Cross-Platform Compatibility: Flutter includes its own widget kits that are similar to native widgets. This means that a widget that works on one platform will work on any other, and also meet "look and feel" requirements of different app stores.

Cost Effective: Flutter is great for developing minimum-viable products (MVPs) as a first step in bringing new products to market. A single developer can produce a cross-platform app that works across mobile platforms, and the native API integrations are well implemented. Google has a deep bench of experience in this area - they wrote and maintain the Android OS itself.

Good IDE support: Both Android Studio and VS Code provide a complete development environment for Dart and Flutter.

Fast Growth: Flutter is a relatively new framework and is just now starting to gain serious traction, having just moved out of Beta in 2019. That said, large organizations are using it, like Groupon, eBay, Alibaba, Google, and Square (some of which are also CrafterCMS users).
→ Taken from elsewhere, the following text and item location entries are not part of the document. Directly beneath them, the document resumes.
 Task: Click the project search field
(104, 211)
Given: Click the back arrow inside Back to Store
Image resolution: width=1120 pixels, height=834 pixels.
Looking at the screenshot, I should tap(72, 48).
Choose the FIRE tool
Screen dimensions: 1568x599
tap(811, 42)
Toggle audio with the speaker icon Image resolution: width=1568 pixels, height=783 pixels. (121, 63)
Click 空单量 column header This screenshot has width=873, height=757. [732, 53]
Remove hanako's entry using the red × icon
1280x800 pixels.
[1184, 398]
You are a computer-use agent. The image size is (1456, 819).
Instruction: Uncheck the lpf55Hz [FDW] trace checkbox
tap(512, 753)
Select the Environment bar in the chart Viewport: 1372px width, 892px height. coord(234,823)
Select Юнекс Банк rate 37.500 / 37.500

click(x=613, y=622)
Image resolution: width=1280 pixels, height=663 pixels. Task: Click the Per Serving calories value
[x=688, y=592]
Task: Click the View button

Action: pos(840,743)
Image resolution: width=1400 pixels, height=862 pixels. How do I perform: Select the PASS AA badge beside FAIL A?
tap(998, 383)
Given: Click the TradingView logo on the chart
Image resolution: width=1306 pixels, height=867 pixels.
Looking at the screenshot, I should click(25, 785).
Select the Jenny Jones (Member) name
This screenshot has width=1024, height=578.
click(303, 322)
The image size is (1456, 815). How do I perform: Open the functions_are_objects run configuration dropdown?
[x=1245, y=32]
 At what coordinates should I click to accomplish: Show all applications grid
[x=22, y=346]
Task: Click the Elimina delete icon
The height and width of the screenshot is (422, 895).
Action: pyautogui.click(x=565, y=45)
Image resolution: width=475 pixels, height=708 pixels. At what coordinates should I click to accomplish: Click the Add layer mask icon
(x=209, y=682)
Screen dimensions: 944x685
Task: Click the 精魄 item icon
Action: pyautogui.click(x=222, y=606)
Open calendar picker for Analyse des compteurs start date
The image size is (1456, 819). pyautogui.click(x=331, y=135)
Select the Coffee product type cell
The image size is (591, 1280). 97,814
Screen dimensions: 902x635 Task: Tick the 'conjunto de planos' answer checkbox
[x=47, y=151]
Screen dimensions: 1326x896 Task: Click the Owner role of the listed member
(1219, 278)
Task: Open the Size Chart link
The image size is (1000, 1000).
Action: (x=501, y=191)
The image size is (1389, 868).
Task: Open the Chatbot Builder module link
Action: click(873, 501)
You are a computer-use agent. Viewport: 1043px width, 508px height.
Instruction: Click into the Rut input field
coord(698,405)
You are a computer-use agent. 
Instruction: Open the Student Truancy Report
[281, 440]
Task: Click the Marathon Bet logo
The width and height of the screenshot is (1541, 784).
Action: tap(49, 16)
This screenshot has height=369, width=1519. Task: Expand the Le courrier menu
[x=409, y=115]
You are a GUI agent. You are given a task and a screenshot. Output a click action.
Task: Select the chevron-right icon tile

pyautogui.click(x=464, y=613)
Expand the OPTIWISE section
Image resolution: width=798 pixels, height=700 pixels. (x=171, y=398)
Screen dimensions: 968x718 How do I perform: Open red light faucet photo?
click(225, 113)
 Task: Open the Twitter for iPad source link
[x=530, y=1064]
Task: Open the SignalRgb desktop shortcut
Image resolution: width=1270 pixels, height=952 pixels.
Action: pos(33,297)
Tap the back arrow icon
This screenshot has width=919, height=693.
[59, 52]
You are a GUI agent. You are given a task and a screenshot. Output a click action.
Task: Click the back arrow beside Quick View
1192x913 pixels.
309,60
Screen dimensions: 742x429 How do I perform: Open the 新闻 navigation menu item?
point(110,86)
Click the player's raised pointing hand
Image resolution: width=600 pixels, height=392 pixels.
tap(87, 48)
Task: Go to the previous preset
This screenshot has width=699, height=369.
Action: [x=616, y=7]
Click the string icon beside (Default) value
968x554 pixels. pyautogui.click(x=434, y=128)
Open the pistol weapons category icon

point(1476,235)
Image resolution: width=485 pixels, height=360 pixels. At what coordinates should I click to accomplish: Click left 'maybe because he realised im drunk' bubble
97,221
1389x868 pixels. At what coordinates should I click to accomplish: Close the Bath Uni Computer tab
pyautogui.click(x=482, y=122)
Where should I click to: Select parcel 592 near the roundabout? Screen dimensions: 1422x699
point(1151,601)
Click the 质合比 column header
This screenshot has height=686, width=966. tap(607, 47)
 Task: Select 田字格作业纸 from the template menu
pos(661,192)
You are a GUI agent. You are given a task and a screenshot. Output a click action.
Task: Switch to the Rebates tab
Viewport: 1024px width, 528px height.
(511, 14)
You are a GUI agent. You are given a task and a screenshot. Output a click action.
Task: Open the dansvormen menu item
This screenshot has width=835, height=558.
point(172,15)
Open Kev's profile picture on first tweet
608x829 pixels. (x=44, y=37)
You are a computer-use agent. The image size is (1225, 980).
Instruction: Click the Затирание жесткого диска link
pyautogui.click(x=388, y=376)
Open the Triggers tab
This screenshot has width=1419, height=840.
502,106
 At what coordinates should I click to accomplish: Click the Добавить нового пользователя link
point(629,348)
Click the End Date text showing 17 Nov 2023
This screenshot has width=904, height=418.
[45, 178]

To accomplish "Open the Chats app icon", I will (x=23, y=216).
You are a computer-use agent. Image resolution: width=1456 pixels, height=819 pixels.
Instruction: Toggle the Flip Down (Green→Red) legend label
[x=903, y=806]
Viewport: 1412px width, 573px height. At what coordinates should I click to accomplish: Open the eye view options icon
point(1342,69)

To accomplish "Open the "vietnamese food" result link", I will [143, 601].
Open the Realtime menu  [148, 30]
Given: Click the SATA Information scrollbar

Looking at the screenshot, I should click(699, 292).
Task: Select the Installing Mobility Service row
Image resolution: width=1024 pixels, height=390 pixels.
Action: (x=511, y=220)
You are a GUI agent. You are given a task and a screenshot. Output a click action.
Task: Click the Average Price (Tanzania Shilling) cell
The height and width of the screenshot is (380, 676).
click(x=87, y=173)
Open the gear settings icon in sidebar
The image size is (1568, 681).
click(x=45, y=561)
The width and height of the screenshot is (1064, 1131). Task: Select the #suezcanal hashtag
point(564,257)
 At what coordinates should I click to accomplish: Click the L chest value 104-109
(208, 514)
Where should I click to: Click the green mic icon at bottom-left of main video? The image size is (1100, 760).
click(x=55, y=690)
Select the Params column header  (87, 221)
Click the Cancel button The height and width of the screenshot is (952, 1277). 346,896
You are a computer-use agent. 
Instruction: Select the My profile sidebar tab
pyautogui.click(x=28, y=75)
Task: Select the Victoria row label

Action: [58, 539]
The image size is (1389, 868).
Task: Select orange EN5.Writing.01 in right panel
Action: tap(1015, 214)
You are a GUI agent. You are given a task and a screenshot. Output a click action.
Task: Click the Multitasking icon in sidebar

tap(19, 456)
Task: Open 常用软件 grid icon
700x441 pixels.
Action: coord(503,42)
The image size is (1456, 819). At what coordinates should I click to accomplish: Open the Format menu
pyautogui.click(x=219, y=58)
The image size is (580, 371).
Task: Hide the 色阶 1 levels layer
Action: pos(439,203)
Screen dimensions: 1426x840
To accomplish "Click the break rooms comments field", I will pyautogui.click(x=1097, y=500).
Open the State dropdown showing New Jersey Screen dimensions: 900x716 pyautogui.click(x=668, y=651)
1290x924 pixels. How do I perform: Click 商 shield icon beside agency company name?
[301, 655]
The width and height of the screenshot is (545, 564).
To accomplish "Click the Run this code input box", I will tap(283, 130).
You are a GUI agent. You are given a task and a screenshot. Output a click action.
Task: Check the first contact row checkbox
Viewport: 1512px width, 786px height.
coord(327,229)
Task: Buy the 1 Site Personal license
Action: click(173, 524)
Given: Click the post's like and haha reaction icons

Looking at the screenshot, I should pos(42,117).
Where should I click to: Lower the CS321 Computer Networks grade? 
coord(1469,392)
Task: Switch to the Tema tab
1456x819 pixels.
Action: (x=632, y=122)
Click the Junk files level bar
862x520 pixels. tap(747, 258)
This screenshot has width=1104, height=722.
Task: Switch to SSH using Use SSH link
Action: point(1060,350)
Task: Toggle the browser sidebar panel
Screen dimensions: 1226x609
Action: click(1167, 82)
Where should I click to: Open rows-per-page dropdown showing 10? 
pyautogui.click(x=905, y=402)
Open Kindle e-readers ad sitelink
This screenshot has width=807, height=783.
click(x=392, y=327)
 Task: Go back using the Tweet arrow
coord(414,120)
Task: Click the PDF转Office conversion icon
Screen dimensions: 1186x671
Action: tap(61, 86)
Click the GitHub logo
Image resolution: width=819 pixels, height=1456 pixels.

It gained 55k stars on Github in its first month after production release, and LinkedIn Data says Flutter is the fastest growing skill among developers

Flutter-based To-do List App Example


Flutter Cons

Dart Language Shortcomings: There's features devs really would like to see in Dart, though many of them are planned for future releases like Swift and Javascript's destructuring assignment.

Flutter Web Isn't There Yet: flutter build web produces large bundle sizes, and has lackluster Google Lighthouse scores. These are likely growing pains and aren't inherent to the architecture of Flutter.


Backends for Flutter

Google publishes a Flutter SDK for their Firebase cloud database offering. Flutter is also a great choice to use with a headless CMS, like CrafterCMS. Dart-specific SDKs aren't necessary: the js library provides a simple annotation to use Javascript libraries, like CrafterCMS's JS SDK:



Combining CrafterCMS and Flutter

CrafterCMS is always on the lookout for the latest technologies to help our users innovate. That means offering as many points of integration and approaches as possible so that organizations can bring the best tools available into their tech stack. 

Flutter is an intriguing option for those organizations needing truly cross-platform UI development tools, and CrafterCMS is a great choice for providing a content repository, workflow tools, and an attractive administrative UI for authors and editors that want to work with Flutter.